Ed Curran: Dear Caitriona, you need to put us out of this transfer misery

When I directed my Open Letter to you last autumn, your troubles were just starting. "Maybe you will be forced to admit," I wrote, "that you cannot meet your deadline, that your purist goal - no selection at all - is just too much to grasp, in too short a time, at too great a price.

"I hope I'm wrong and that somehow you will manage to achieve cross-community support for whatever you have in mind. The omens, as the clock ticks on for you, do not look good."



Well, that was October 2007. This is March 2008, and as you know, many people in Northern Ireland, be they teachers, parents, or the media, feel you are little further forward. They are giving you a hard time yet it must be said that you have certainly shown bottle, even a touch of the lady-is-not-for-turning Thatcher spirit. No surrender. No going back. No selection, definitely no selection. Your message could not be clearer.



It must be an exhausting experience at the moment to be in the Department of Education. To be a party to your purist dream. To be striving to catch all those balls you have tossed with such abandon into the air over Stormont. Or to be struggling to find enough hours in a civil servant's working day to meet your incredibly ambitious requirements. With that in mind, I have tried to look dispassionately at the evidence to date and it boils down to three significant statements which you have made.

The first came in December when you set out your broad vision. The second on January 31 when you faced hostile questions from the Stormont education committee. Finally, only 10 days ago, you were expected to announce detailed plans but instead rounded on the media and your critics.



Having taken the trouble to read these statements I think they do give some idea of your goals in more detail than those critics suggest. However, having a goal is very different from knowing how to achieve it and the suspicion remains that you cannot meet the tight timescale ahead of you.



It is hardly unreasonable to suggest, as many are doing, that you should be giving answers at this late stage rather than still raising more questions of your own in your reform process. For example, you posed a series of questions to the Stormont education committee only a month ago. How do we match children to the appropriate method of teaching? How do we ensure every child has an equal chance? How do we use what information is available about a child from his or her primary school pupil profile to determine the child's post-primary needs? Good questions. But what is worrying the people who are writing to this newspaper or texting and phoning the TV and radio stations, is the fact that they too are asking these questions and hearing no answers from you.



You say geographic, family and community ties will determine which post-primary schools accept which children at the age of 11. But how precisely will that work efficiently and effectively in practice?

You hint that the differing cultures and ethos of such schools can be absorbed in the new arrangements. But how will that be done? Different schools, grammar and secondary alike, also have strengths and weaknesses in their teaching resources.
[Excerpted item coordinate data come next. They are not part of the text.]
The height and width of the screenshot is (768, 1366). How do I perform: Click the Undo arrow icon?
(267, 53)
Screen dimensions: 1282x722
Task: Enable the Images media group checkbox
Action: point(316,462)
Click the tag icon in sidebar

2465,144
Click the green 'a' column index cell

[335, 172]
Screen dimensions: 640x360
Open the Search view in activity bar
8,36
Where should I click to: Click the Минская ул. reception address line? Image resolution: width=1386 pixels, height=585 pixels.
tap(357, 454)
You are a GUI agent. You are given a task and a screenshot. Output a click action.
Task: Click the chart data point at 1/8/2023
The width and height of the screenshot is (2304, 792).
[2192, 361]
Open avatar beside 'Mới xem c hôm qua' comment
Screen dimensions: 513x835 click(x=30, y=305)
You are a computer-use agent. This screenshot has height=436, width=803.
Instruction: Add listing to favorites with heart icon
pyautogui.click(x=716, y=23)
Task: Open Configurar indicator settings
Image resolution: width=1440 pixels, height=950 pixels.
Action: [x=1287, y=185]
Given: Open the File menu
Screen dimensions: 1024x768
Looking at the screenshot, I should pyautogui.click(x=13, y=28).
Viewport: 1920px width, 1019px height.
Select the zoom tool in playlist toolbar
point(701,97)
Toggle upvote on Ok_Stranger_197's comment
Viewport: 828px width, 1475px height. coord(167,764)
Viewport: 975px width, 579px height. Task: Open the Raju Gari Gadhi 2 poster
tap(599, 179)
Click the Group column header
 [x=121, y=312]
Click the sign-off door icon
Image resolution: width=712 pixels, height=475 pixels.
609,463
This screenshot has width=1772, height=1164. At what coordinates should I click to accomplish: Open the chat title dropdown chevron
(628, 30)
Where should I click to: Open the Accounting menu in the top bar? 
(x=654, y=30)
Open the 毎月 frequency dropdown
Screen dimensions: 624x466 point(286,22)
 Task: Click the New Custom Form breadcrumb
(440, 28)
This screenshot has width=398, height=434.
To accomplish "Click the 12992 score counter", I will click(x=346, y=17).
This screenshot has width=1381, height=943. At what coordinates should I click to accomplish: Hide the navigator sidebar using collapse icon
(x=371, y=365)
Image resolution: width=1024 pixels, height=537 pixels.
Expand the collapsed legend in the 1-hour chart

That poses another unanswered question.

What is the lead time required to hire new teachers, retrain others or generally re-organise schools to take more pupils with different educational needs? You acknowledge also that there are schools which will not fit your model. You seem to accept that the transition might take longer for them. Do you mean that some schools will be given additional time to adjust? How much time? Which schools? What happens when the entire 11-plus year is transferred to post-primary education? How will the schools determine who sits beside whom? Are you saying that a child with Cambridge potential should share a desk with a child with very different vocational qualities? How do you see these children coping with their obvious differences? And how can teachers pace their programmes for learning to suit the vastly varying spread of 11-year-old minds? What price no selection at 11, if post-primary teachers still feel the need to stream children at that age on the basis of their academic abilities? The questions keep mounting and surprisingly, you seem to be asking a lot of them yourself. Questions. Questions. But still we wait for the Caitriona Ruane answers and solutions?



In fairness to you, I do think you have won the argument that 11 is too young an age to select children for post-primary education and you are also correct in identifying 14 as a more appropriate year of decision in a young person's development.



Many people also concur with you that something needs to be done about the 12,000 children who leave school without adequate attainment in English and maths.

The question is whether your new system will make any appreciable difference? Only time will tell, but the experience of comprehensive education in Great Britain is hardly a confidence builder.



All in all your purist dream still seems a nigh on impossible task to achieve in the proposed time-scale. Even if every school principal rolled over and agreed with you, the mechanics of change, for buildings, teachers and the curriculum seems mind-boggling and likely to eat up time and money.



Too much to grasp? In too short a time? At too great a price? The deadline for decisions is upon you. Some might say that's a trap you have set for yourself. The next few weeks should tell us whether you are caught in it.